… the women who ate the most saturated fat scored lower on tests of brain function and memory. On the other hand, women who ate the most monounsaturated fats (found in foods like olive oil and avocado) had higher scores.
You don’t need to shun saturated fat sources entirely, but choose low or non-fat versions of animal products, such as cheese, yogurt, and milk. Avoid processed meat, like bacon, and stick to lean cuts. Get more protein from vegetable sources, like soy and legumes.
Will junk food rot kids’ brains? A 2011 British study of nearly 4,000 children found that those who ate primarily processed and fast foods at age three had a small drop in IQ five years later compared with children who ate healthier diets. Early diet choices especially seemed to affect kids’ verbal abilities, according to Time.com. The study suggests that smart diet choices may be particularly crucial during early years of rapid brain development.
It can be challenging, but remember that kids need repeated exposure to “like” a new food. So don’t give up so easily! And many classic kid favorites, like string cheese and yogurt, make for healthy snacks instead of processed cookies and chips.

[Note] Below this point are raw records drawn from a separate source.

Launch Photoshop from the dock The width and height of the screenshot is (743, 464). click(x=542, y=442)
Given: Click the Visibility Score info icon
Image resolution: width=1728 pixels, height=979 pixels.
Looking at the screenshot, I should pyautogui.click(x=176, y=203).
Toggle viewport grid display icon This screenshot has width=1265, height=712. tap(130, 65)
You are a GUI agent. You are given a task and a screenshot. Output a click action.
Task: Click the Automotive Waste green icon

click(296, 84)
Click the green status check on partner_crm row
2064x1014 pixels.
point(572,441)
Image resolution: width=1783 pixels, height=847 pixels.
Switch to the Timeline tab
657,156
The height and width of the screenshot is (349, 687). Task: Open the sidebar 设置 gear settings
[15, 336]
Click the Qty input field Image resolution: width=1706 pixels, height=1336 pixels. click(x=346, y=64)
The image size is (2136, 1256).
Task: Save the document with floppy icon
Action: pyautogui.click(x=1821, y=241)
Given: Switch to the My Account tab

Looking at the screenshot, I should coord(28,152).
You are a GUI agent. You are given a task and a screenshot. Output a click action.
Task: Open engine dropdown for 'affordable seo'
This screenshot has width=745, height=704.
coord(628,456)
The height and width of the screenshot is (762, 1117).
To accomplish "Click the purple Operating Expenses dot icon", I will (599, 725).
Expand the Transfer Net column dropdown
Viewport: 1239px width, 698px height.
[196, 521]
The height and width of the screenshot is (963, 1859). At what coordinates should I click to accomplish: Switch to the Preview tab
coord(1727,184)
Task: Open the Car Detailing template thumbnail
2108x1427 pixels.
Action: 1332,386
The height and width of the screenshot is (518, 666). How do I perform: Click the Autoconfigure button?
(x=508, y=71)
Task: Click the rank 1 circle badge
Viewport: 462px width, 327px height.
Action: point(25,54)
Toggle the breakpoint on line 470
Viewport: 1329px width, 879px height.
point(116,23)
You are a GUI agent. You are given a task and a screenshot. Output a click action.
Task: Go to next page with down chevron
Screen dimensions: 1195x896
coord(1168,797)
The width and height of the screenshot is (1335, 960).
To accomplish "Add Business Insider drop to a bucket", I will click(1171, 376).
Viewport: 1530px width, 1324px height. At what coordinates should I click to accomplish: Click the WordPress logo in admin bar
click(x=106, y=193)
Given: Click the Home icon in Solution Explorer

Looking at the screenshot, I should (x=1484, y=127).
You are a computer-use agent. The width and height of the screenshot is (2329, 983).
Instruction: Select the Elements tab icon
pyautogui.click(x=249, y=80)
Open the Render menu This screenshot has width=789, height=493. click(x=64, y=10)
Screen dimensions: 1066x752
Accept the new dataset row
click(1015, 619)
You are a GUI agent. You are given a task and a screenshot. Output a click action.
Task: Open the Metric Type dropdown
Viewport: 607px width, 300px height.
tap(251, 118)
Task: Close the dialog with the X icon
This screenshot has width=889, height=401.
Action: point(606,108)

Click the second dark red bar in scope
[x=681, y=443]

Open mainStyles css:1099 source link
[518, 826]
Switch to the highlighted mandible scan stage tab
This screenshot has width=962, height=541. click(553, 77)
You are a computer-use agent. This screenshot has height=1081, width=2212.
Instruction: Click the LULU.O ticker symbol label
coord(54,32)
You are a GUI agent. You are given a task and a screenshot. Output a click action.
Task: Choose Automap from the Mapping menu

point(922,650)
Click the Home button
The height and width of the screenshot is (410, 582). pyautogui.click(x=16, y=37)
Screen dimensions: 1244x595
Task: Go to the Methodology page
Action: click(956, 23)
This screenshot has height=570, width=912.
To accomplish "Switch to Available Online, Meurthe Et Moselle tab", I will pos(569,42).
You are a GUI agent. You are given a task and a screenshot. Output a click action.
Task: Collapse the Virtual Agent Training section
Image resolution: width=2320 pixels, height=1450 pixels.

Ditching carbs can sap brainpower. A small Tufts University study of 19 women between the ages of 22 and 55 found that when dieters eliminated carbohydrates, they showed a gradual dip in cognitive skills – particularly on memory-related tests – compared to a group who stayed on a low-calorie diet that included carbs.
Carbs aren’t evil-your body needs them for many important functions, including fueling your brain. So avoid diets that eliminate or severely restrict them, and choose healthy options, like whole grain pastas and breads, brown rice, and quinoa.